In the spring of 1967, Arab troops massed near Israel’s borders. Egypt closed the Straits of Tiran, cutting off Israeli access to the Red Sea from its southern port of Eilat. The Israelis reasonably concluded that they were the target of an imminent attack and pre-empted it, wiping out Egypt’s air force on the first day of the war. They then proceeded to capture all of Sinai, the West Bank and part of the Golan Heights, which left them in control of more than twice their previous, pre-1967 area, with an Arab population over half the size of Israel’s citizenry.

Thus opened a brief window in which an ultimate settlement might have been possible. Israel had no desire to be in charge of this large Arab civilian population – except in East Jerusalem.

In the years between 1948 and 1967, when Jordan controlled Jerusalem’s holy sites, all Israelis had been banned. Even Americans and other foreign tourists were required to produce baptismal certificates or other evidence that they were not Jewish. As soon as the Six-Day War ended, it became immutable Israeli policy not to surrender Jerusalem. Israel’s current prime minister, Benjamin Netanyahu, said at a ceremony marking the recent anniversary, “The war brought us back to our homeland, back to the inheritance of our patriarchs, in the heart of which is a united Jerusalem.”

But apart from Jerusalem, there was reason in 1967 to hope that Israel’s neighboring Arab governments would be eager enough to reclaim their lost territory that they would make peace with Israel, or at least recognize its right to exist. That hope lasted through the summer, before being dashed in Khartoum at an Arab League summit that produced a declaration that came to be known as the “three noes:” no peace, no recognition and no negotiation with Israel.

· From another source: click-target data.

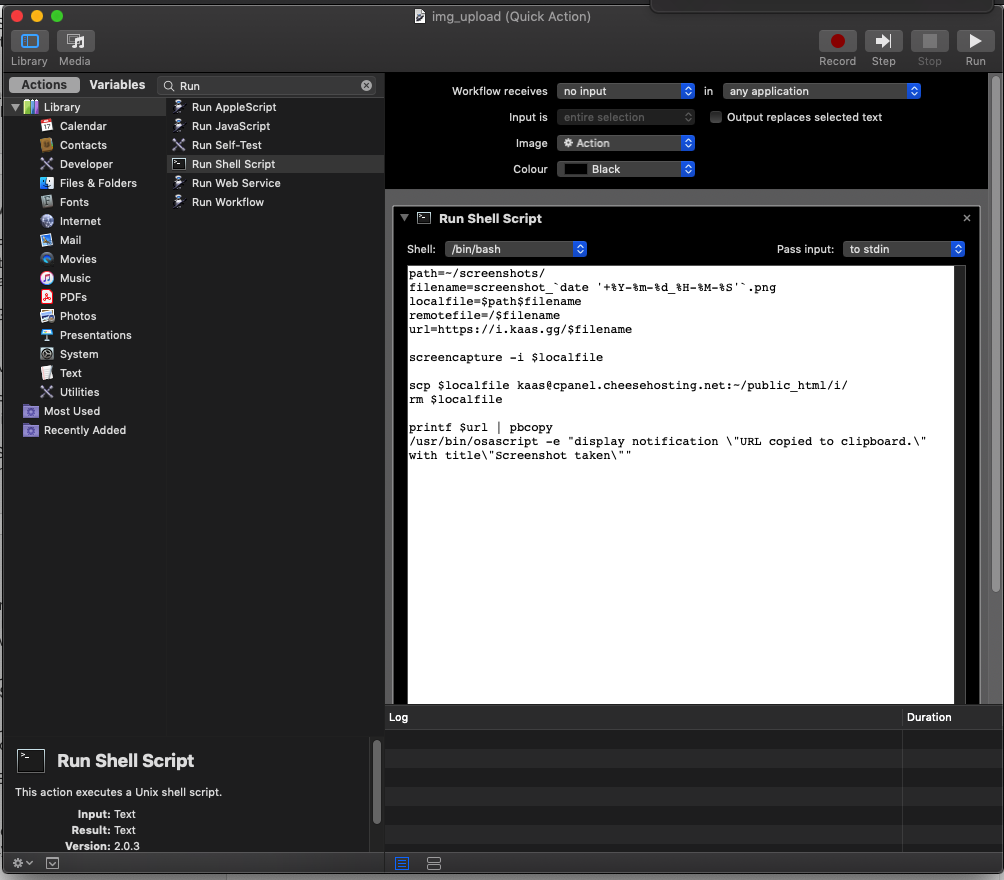Viewport: 1004px width, 880px height.
Task: Enable Output replaces selected text checkbox
Action: point(716,117)
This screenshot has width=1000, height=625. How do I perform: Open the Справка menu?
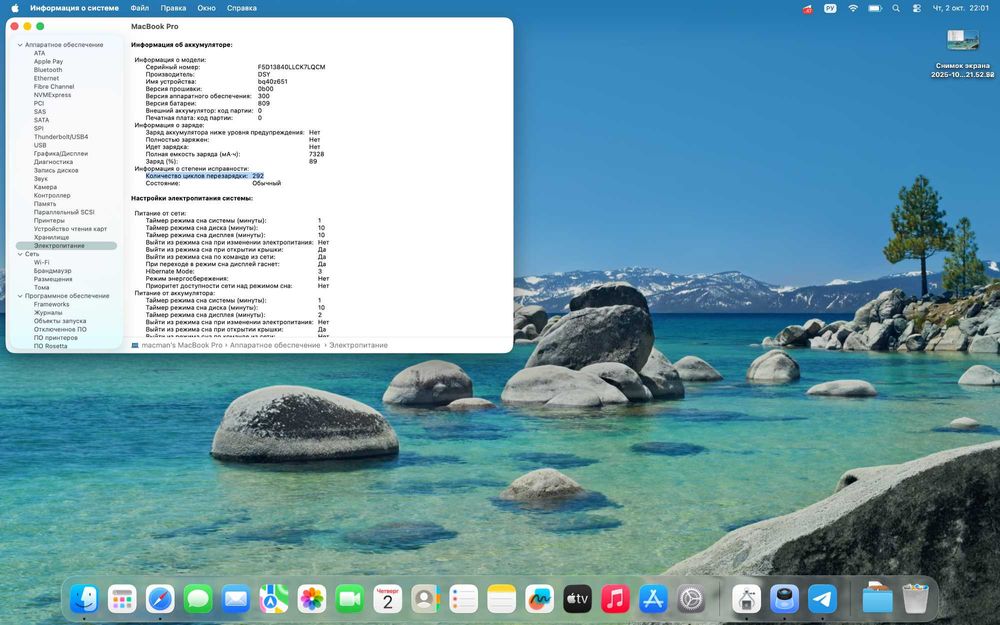pos(241,8)
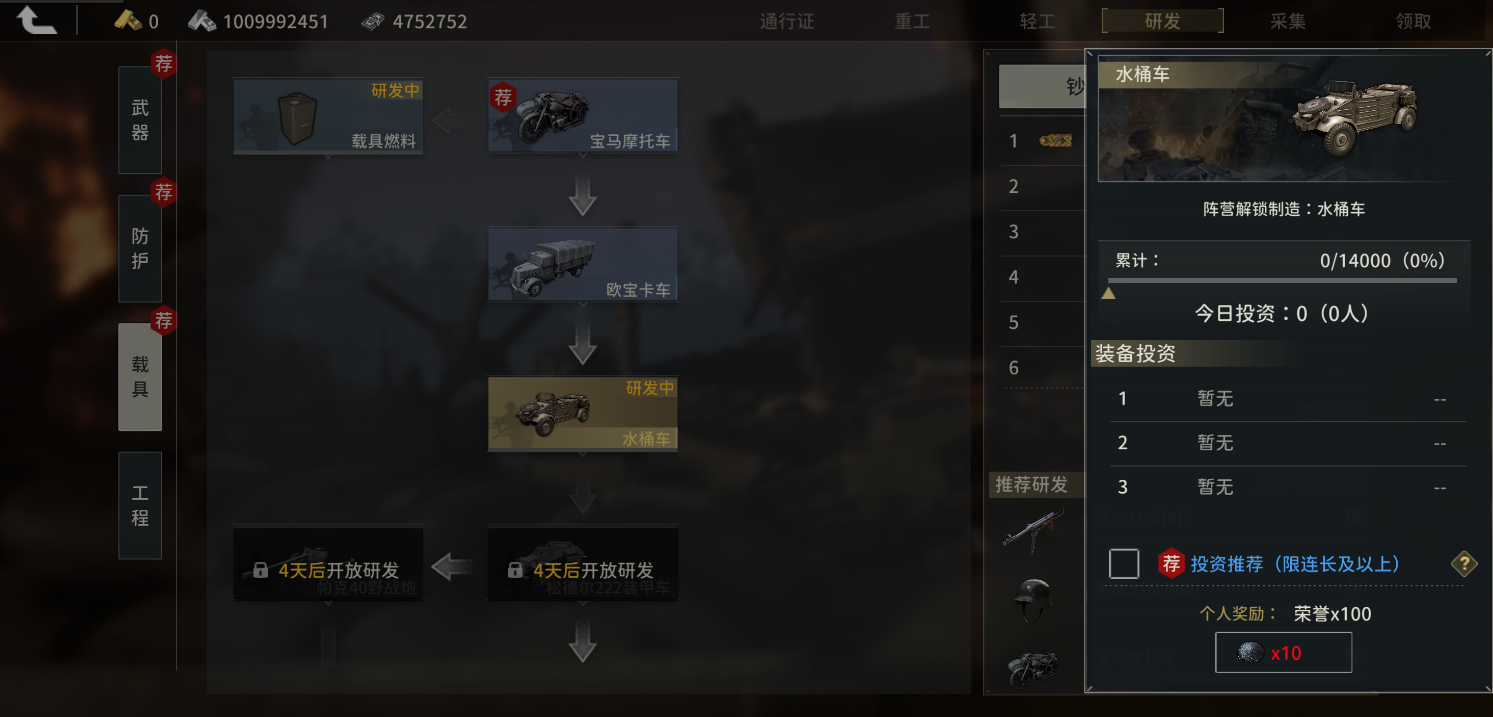Click the helmet recommended research icon
The width and height of the screenshot is (1493, 717).
(x=1031, y=598)
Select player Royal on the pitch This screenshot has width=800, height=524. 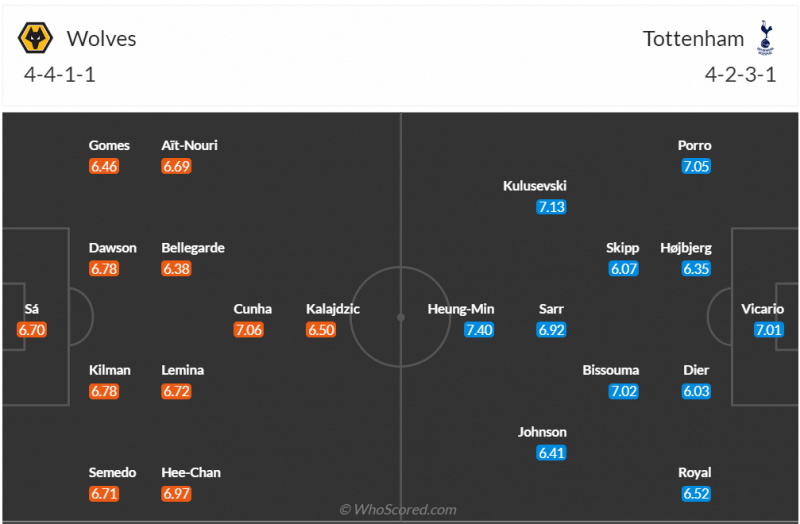(695, 472)
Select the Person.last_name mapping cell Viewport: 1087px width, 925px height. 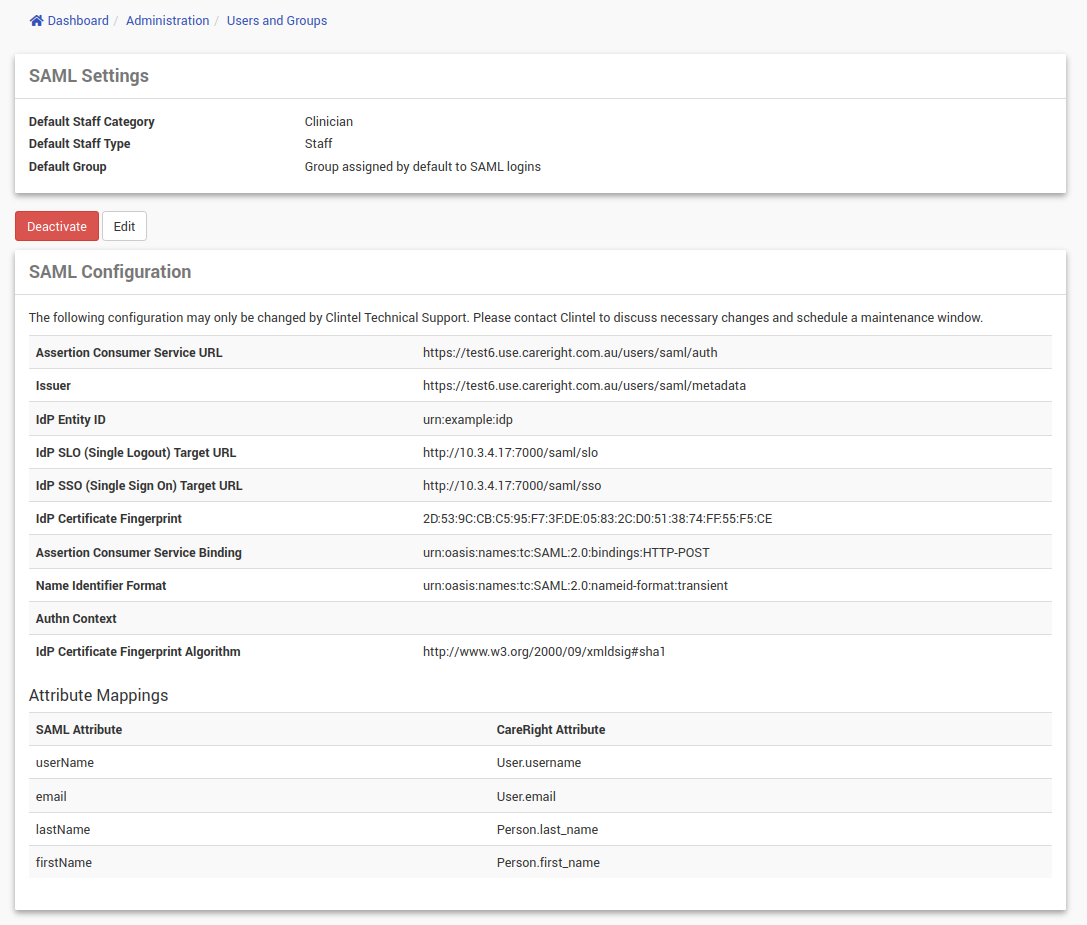547,830
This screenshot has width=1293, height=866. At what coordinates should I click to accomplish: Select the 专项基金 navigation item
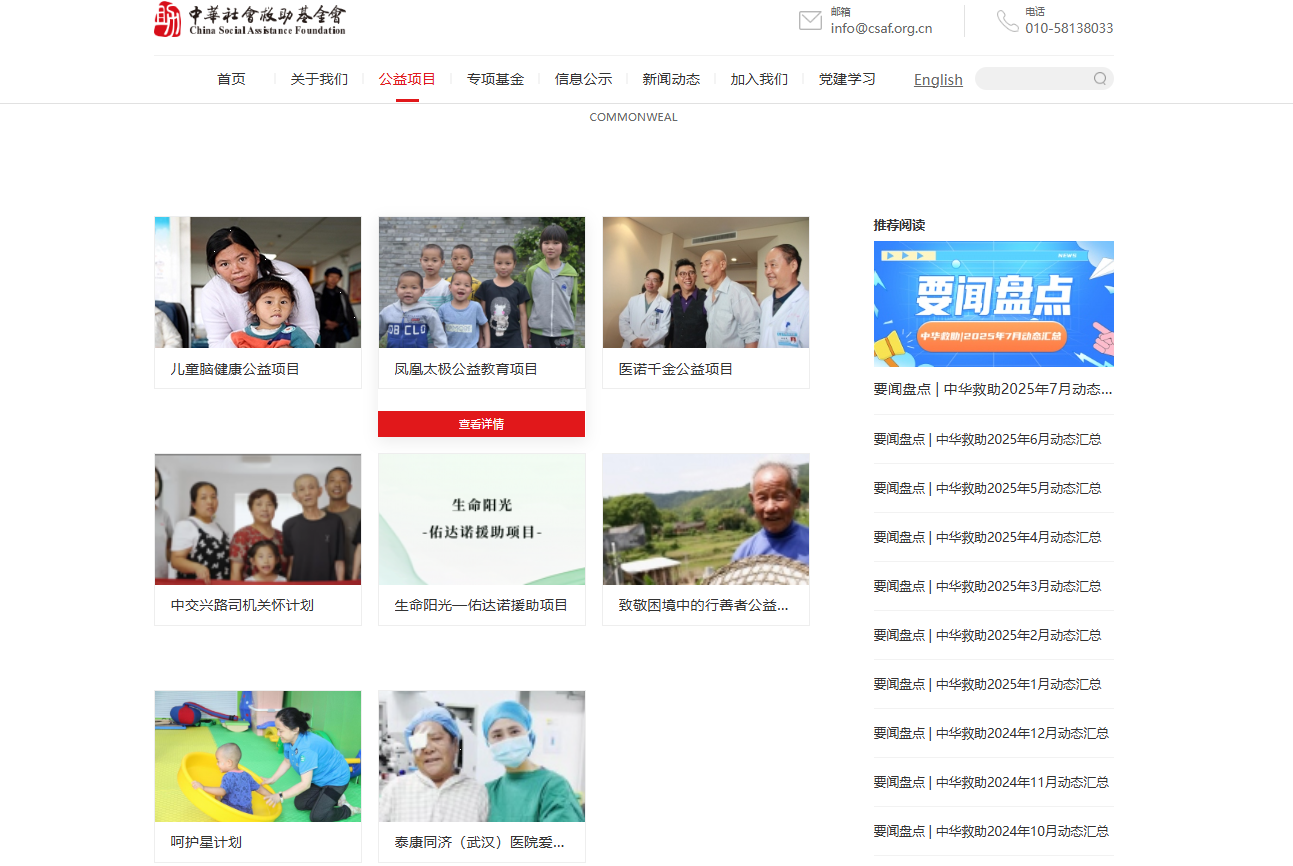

Khartoum blocked a potential path to a formal peace agreement, but provided no alternative. The results quickly became evident. Displaced and factionalized Palestinians first turned on the government of Jordan. After being expelled from that country in the “Black September” of 1970, they then helped destabilize Lebanon, where a 15-year civil war broke out in 1975. In the meantime, Israel repelled another military assault in the 1973 Yom Kippur War, after which Jordan essentially washed its hands of the West Bank altogether and Egypt abandoned the residents of Gaza to their fate.

The Palestinians were then left to fend for themselves diplomatically and through terrorist violence. The latter, ultimately, only cost them international support. Meanwhile, conservative governments in Israel permitted and even encouraged their people to settle in areas that has made an ultimate “land for peace” deal much more difficult, if not impossible, in the West Bank.

Egypt regained the Sinai Peninsula after Anwar Sadat’s peace treaty with Israel, and Jordan signed its own treaty in 1994. Without the umbrella of these front-line states, the Palestinian cause has morphed from a secular nation-state conflict into the Islamist cause that now plagues the entire world, exploited by more distant powers and actors – notably Iran.

What seemed to be a lightning victory for a Western-oriented democracy 50 years ago did produce greater security for Israel by providing a territorial buffer and laying the groundwork for the treaties with Egypt and Jordan that followed. But if the past 50 years have taught us anything, it is that security and peace are not always the same thing. Israel has never achieved peace; neither has the rest of the region, or the world.